» Source material
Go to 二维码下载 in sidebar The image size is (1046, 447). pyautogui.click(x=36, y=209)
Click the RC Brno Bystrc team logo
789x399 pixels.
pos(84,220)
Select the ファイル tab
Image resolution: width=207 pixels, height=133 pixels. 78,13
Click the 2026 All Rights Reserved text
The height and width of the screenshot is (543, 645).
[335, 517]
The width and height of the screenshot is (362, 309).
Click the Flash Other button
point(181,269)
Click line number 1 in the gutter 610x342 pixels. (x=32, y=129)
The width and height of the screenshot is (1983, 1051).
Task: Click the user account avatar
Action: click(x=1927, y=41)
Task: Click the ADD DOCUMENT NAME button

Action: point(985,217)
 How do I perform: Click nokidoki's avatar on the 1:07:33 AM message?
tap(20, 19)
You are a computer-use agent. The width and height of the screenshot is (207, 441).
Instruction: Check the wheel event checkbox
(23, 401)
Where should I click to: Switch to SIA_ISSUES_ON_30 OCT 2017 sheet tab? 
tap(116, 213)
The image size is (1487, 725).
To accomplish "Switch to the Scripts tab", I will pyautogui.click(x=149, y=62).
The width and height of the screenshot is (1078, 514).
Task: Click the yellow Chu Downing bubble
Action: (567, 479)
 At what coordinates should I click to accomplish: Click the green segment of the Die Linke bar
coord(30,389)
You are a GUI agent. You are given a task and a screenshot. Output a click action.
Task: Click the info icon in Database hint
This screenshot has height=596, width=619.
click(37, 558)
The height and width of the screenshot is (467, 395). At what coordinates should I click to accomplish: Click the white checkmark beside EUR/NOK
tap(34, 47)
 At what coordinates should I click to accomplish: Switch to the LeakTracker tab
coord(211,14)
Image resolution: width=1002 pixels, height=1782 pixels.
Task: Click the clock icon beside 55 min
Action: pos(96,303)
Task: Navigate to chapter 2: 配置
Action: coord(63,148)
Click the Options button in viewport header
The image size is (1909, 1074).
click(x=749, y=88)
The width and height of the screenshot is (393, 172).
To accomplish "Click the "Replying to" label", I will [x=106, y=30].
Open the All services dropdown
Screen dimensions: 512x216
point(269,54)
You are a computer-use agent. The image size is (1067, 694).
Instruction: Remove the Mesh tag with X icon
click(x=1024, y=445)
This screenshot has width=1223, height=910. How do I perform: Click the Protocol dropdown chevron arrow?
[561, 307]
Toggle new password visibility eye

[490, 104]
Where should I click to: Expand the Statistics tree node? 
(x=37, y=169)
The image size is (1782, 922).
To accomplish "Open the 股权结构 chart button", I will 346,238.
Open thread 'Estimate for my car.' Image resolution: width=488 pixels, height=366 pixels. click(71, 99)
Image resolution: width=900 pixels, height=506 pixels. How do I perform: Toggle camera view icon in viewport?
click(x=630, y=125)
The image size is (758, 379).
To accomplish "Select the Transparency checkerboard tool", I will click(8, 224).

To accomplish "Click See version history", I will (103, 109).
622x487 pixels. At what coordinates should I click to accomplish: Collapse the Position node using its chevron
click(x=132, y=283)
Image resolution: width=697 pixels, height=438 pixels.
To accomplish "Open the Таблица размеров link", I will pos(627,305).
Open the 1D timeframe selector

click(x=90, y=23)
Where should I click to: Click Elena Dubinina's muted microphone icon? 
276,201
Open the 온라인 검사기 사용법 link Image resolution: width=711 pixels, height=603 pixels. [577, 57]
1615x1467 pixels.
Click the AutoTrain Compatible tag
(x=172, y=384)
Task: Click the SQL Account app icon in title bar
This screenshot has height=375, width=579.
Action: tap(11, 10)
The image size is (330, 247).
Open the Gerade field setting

» What you are asked to do
Return the data verbatim, starting at the beginning of the data and ending at the line that contains "tap(116, 213)", both ends included.

» Reply
Go to 二维码下载 in sidebar The image size is (1046, 447). pyautogui.click(x=36, y=209)
Click the RC Brno Bystrc team logo
789x399 pixels.
pos(84,220)
Select the ファイル tab
Image resolution: width=207 pixels, height=133 pixels. 78,13
Click the 2026 All Rights Reserved text
The height and width of the screenshot is (543, 645).
[335, 517]
The width and height of the screenshot is (362, 309).
Click the Flash Other button
point(181,269)
Click line number 1 in the gutter 610x342 pixels. (x=32, y=129)
The width and height of the screenshot is (1983, 1051).
Task: Click the user account avatar
Action: click(x=1927, y=41)
Task: Click the ADD DOCUMENT NAME button

Action: point(985,217)
 How do I perform: Click nokidoki's avatar on the 1:07:33 AM message?
tap(20, 19)
You are a computer-use agent. The width and height of the screenshot is (207, 441).
Instruction: Check the wheel event checkbox
(23, 401)
Where should I click to: Switch to SIA_ISSUES_ON_30 OCT 2017 sheet tab? 
tap(116, 213)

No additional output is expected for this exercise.